His rage boiled over as he saw the relief spreading across their faces. They were ready to holster their blades. Ready to write him off, dismiss him as nothing more than a casualty.

And the thought of it—of being erased so easily—only fueled his fury.

No.

No.

No.

NO!

He wasn't just another one of his siblings, he was complete. He was Knox Lafyret, the brother of Visca. This... this wasn't possible. It couldn't be true.

"I AM STRONGER THAN YOU!"

Massiah collapsed, his remaining blood rising into the air.

"I AM BETTER THAN YOU!"

The blood pulled forward, slithering through the air, attaching itself to Knox's decapitated head. With a violent snap, the blood threaded through his neck and reattached him.

"YOU DON'T HAVE THE RIGHT TO KILL ME!"

Knox screamed.

"NONE OF YOU DO!"

Osiris spun around, eyes wide with disbelief. Massiah had fallen, his blood now fused with Knox's. Had he always been able to do that? No, it didn't make sense. If that were the case, he would've taken Osiris's blood instead of the other exterminator's. Was it because the Massiah had a mutation of his own?

But there was no time to question it further.

Osiris lunged forward, blade raised, aiming to sever Knox's neck once again.

But Knox was faster. He was already in front of him, veins pulsing across his face, blood claws sprouting from his fingers.

One slash.

Osiris took the hit first, square across the chest. The slash tore through his flesh, carving deep into bone, blood gushing from the wound.

But Osiris's blade didn't stop, it screamed through the air, carving through molecules with surgical intent.

It missed.

Just barely. A graze to the ear.

Osiris's swing faltered. His vision had lied, his damaged eye had misjudged the angle and then his footing slipped.

And in that split second, Knox was already there.

His fist punched straight through Osiris's chest. The breath of the exterminator ceasing as they collided.

A crude smile curled across his face.

"I will not be killed by one whose foot hasn't even touched the door of perfection," Knox said. "I will not be outdone by your kind, never!"

Then, with a sickening rip, he pulled his hand clean from Osiris's chest, blood splattering across the rubble.

Osiris crumpled, his blade falling to the ground with a hollow thud.

Knox stood amidst the chaos, his breath steady, panic subsiding.

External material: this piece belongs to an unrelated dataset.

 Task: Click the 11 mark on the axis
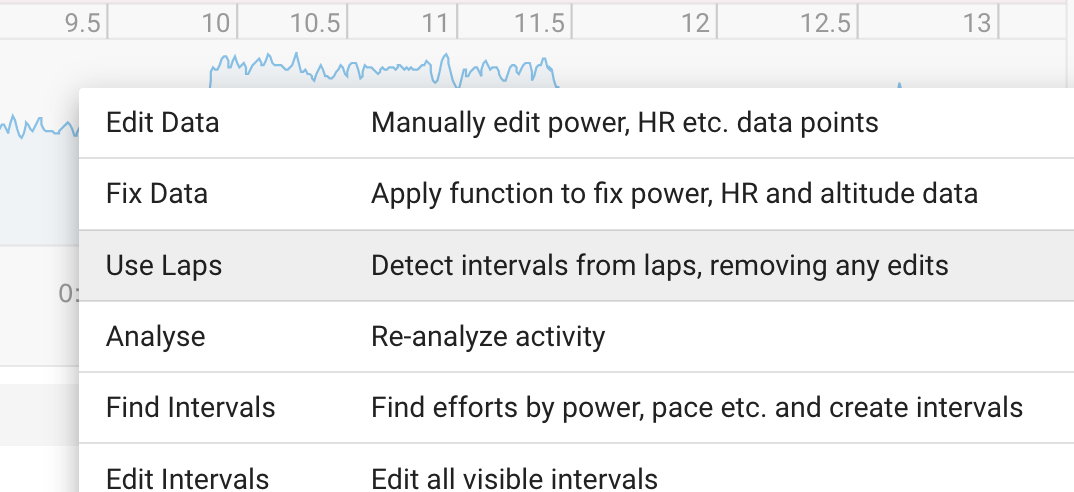click(x=436, y=23)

His heart thumped as the wind whipped against his skin, the silence stretching for a long moment. He should have relished the victory, taunted their lifeless bodies. But he neither had the strength.

Nor the time.

He could no longer feel his siblings. No pulse. No trace. Just like he had feared from the beginning, they were gone. All killed.

But their sacrifice wouldn't go undone. Not yet.

What little of Massiah's blood Knox had taken was enough to revitalize him. With calming breaths and finally regaining control, he walked toward the other room, where Ansel knelt beside Dahlia, hands shaking as he desperately tried to wake her.

"Dahlia, please wake up!" Ansel cried, pulling her toward him. His head lowered to her chest, but there was no rise, no fall, no breath. "Please... please!"

"Leave her," Knox said, his voice flat, as he outstretched his hand toward Ansel. "In a few minutes, this place will be swarming with more of those pests. I'd rather not stick around."

Ansel refused to look up from Dahlia. "Dahlia, please..."

Knox's eyes hardened, and his hand remained extended, a blood tendril sprouted, snaking toward Ansel and wrapping around his arm. He yanked him away, forcing him to stand.

Immediately, the tug came. Ansel glanced at Knox, locking eyes with him.

Anger.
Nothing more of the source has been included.